Where am I in my training plan? I’ve got a 10k scheduled this weekend. I figure if I’m gonna run the distance I might as well get the medal. Next week I officially start my marathon block. I have registered for a 1/2 marathon this fall. There just happens to be a half marathon in the Springs the weekend I am scheduled to do 14 miles. So why not?

Porta Potties at the 3 mile mark

Never Ending Journey

Never stop just because you feel defeated. The journey to the other side is attainable only after great suffering.” ~ Santosh Kalwar

I started my fitness journey the year I turned 40. I was ready for a change, but not because I was worried about what I looked like or what people thought of me. I was focused on my health. Motivation is huge when it comes to big changes and my motivation was I wanted to be as strong as I needed to be at 40 and also for the rest of my life. And I ended up with a result that was never the goal. I lost 100 lbs.
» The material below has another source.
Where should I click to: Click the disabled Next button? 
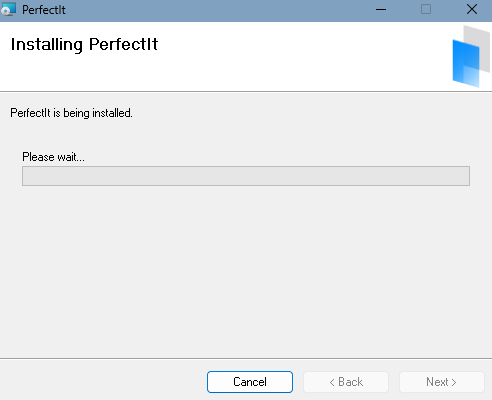click(442, 382)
I 100% know I did that work. I started with a couch to 5k. I discovered CrossFit. I counted calories and then I moved to Paleo and eventually settled into just eating how I ate, mostly making good choices, but with some wiggle room for splurges. I found people who believed in me and encouraged me. I found community. And I discovered that when you have a community of like minded people who are invested in you as much as you are invested in them the work isn’t so hard. It really didn’t even feel like work. And for many years that was the norm.

But things changed. We moved back to America and I realized how unique that community was. It wasn’t something that could be duplicated. Even though I tried. I tried several gyms – Globo gyms, CrossFit gyms, and online programs. I tried to get friends to be that community, but that’s not how it works (or at least not how I could get it to work). I was going to have to do this on my own.
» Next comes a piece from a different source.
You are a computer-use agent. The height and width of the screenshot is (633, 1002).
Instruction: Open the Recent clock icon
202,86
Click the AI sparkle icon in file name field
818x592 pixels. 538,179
Doing it on my own is hard. It’s been full of fits and starts. I have had some periods of success, but there have also been some pretty big fall backs. There have been medical things and life things that have derailed me and I’ve allowed them to become excuses. I’ve gained some weight and lost some weight. I’ve lost some strength and gained some strength. Currently I’m in a place of gained some weight and lost some strength. I’ve been further off the rails, but I don’t want to get there. I want to get back on track or rather I want to be back on track, but I’m having a really hard time actually wanting to do the work to get there. For the most part I’m talking nutrition. I have been able to maintain the fitness side of things.

Marathon training will most likely contribute to some strength loss. I do not have the capacity to do both and I’m okay with that. But marathon training and weight gain are not expected. So I’m trying to dial in my nutrition. Clean it up some. Find what works for me at this stage of my life and I’m finding that challenging. But I can do challenging. I know I can.